§ **MATERIALS PROVIDED**
───

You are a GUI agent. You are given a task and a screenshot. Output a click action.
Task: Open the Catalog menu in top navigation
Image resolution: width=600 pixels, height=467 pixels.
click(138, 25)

───

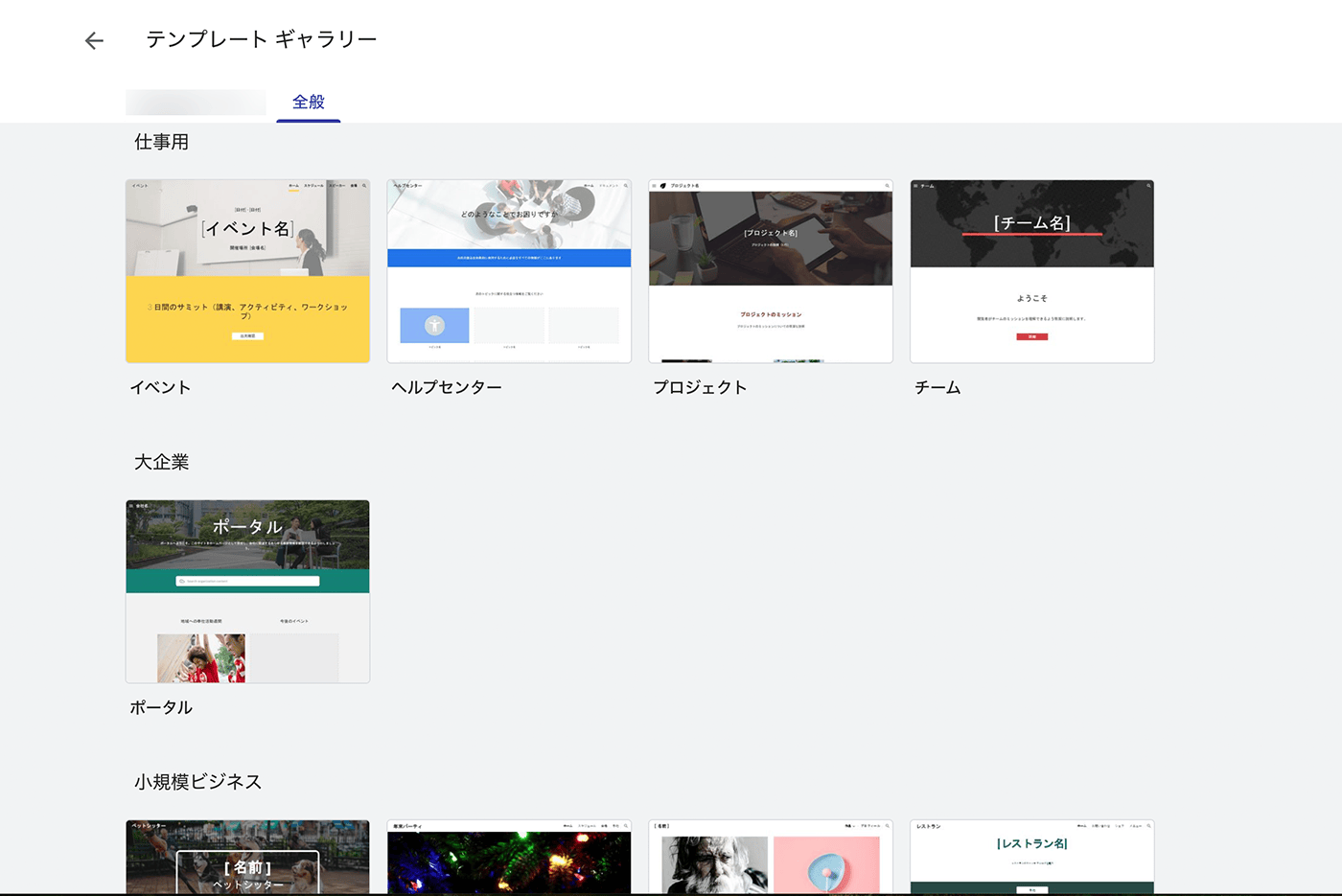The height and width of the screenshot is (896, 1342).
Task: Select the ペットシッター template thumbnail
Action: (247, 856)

───

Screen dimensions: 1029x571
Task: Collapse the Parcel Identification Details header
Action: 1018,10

───

In the data above, replace "Catalog" with "Shop" and reproduce the lines with no other changes, beginning at the line that contains "You are a GUI" and ending after the line that contains "click(138, 25)". Give only those lines.

You are a GUI agent. You are given a task and a screenshot. Output a click action.
Task: Open the Shop menu in top navigation
Image resolution: width=600 pixels, height=467 pixels.
click(138, 25)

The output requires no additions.